__Available data__.
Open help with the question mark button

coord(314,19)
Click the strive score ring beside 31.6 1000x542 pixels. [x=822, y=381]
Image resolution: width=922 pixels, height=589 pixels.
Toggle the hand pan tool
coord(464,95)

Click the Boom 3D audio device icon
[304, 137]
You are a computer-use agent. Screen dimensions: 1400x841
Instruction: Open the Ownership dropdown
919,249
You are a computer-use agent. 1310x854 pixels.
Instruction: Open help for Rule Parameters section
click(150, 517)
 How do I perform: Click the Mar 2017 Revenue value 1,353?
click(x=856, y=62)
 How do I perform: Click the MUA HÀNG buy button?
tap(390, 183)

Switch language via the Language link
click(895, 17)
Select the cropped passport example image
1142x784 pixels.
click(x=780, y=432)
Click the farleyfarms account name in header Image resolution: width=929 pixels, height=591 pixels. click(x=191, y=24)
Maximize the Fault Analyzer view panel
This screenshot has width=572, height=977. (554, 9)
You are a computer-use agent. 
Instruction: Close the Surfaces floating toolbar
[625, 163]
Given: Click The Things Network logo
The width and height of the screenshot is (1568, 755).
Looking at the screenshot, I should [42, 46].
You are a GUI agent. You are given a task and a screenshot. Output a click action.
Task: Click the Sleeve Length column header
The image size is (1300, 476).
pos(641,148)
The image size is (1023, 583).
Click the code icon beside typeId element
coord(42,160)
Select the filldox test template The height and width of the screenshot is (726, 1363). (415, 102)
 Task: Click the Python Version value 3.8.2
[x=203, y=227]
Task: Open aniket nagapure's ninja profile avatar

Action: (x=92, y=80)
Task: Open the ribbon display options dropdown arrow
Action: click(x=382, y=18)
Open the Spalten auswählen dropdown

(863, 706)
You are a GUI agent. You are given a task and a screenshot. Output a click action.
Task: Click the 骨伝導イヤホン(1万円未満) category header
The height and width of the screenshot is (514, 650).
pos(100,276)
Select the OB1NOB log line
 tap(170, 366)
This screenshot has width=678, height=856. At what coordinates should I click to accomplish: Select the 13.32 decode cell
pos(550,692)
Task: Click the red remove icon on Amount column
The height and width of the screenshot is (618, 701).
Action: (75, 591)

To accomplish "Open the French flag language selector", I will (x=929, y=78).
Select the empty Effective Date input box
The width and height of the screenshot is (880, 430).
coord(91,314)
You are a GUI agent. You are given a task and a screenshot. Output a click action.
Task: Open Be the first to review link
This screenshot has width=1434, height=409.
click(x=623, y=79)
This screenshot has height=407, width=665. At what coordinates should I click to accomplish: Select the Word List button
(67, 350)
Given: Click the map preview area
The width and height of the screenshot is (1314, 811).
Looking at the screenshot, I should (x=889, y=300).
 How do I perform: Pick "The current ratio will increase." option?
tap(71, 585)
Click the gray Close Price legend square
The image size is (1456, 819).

__Task to complete__.
Could you return every line from the entries above in which the string "column" occurs?

__Answer section__.
Task: Click the Sleeve Length column header
Task: Click the red remove icon on Amount column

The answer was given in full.